Bitcoin-stealing Malware Found in Chinese Printer Driver

Setting up a new printer shouldn’t come with the risk of losing your digital assets. Yet, that’s exactly what happened to users of Procolored’s UV printers. Security experts uncovered a Bitcoin-stealing malware hidden in the official driver, which has been siphoning off 9.3 Bitcoin since October 2023. This malware operates by a clever trick: it swaps wallet addresses in your clipboard with the attacker’s, much like a thief redirecting your delivery to their own doorstep.

• Malware in Procolored printer driver steals Bitcoin
• Active since October 2023, stole 9.3 BTC
• Hijacks wallet addresses via clipboard manipulation
• Part of a broader trend of increasing crypto market security threats

How the Malware Operates

This malicious code, known as Win32.Backdoor.XRedRAT.A, is a type of backdoor malware that can control a computer remotely. It was introduced through infected USB devices as part of a compromised supply chain. Once installed, it silently uploads to cloud storage, making it accessible globally. The malware’s primary theft mechanism is through “clipboard manipulation,” where it replaces wallet addresses copied to the clipboard with the attacker’s address. Imagine copying your friend’s address to send a gift, only to find out it’s gone to a stranger instead.

Discovery and Response

The malware’s existence was first detected by YouTuber Cameron Coward while testing a Procolored UV printer. His findings sparked a broader investigation by cybersecurity professionals, including G-Data and SlowMist. Yu Xian, the founder of SlowMist, confirmed the malware’s presence, stating:

This printer’s official driver comes with backdoor code… which can hijack the wallet address in the user’s clipboard and replace it with the attacker’s own: 1BQZKqdp2CV3QV5nUEsqSglygegLmqRygJ.

Procolored initially dismissed the issue as a false positive, a move that didn’t sit well with the crypto community. They later acknowledged the problem, removed the infected drivers from their storage on May 8, and conducted a thorough rescan of all files. But by then, the damage was done.

A Growing Threat Landscape

This incident serves as a stark reminder of the myriad threats facing the crypto community as the market continues to expand. Over $1.7 billion has been stolen this year alone, with incidents ranging from phishing scams to physical attacks on high-profile figures and mining facilities. The growth of the crypto market attracts more malicious actors, underscoring the need for constant vigilance and robust security measures.

Large crypto holders are now taking unprecedented steps to protect their assets. Hiring private security firms has become common practice to guard against both digital and physical threats. This trend highlights the real-world risks associated with holding significant amounts of cryptocurrency.

The Silver Lining of Decentralization

While incidents like these expose the vulnerabilities in the crypto space, they also drive innovation and the development of stronger, more resilient systems. Decentralized technologies empower users to control their own funds, fostering an environment where security solutions can evolve rapidly. This aligns with the philosophy of effective accelerationism (e/acc), where challenges spur technological advancement.

Protecting Your Bitcoin

For those who have downloaded Procolored printer drivers in the past six months, a full system scan and possibly a system reset are recommended to ensure no lingering threats. Beyond this, consider using hardware wallets, secure communication channels, and staying updated on the latest security best practices. The crypto community must remain alert to the evolving landscape of threats, from malware hidden in printer drivers to physical attacks on crypto whales.
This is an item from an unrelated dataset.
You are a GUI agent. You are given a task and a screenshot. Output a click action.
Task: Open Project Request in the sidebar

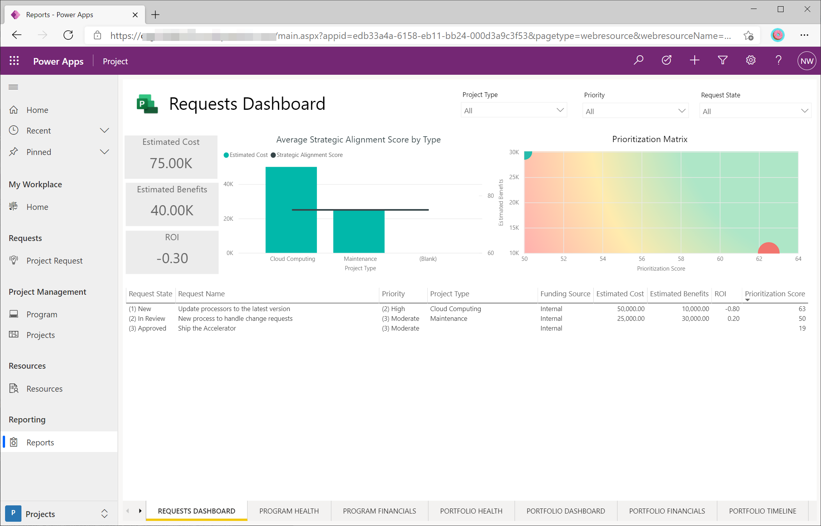point(54,260)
Key Takeaways and Questions

• What was the source of the Bitcoin-stealing malware?

  The malware was introduced through infected USB devices, part of a compromised supply chain, and then uploaded to cloud storage by Procolored.

• How does the malware steal Bitcoin?

  It hijacks wallet addresses on the user’s clipboard, replacing them with the attacker’s address, redirecting any subsequent transactions to the attacker.

• What are the broader security threats facing the crypto market?

  The crypto market faces various threats, including phishing scams, malware, and physical attacks on crypto holders, as the market’s growth attracts more bad actors.

• What steps are large crypto holders taking to protect themselves?

  Large crypto holders are increasingly hiring private security firms to protect against physical threats and abductions.

• When did the malware first become active, and how long has it been stealing Bitcoin?

  The malware first became active in October 2023 and stole Bitcoin until May 2024.

• How can the crypto community protect against similar threats?

  Use hardware wallets, secure communication channels, and stay informed about the latest security best practices to safeguard your digital assets.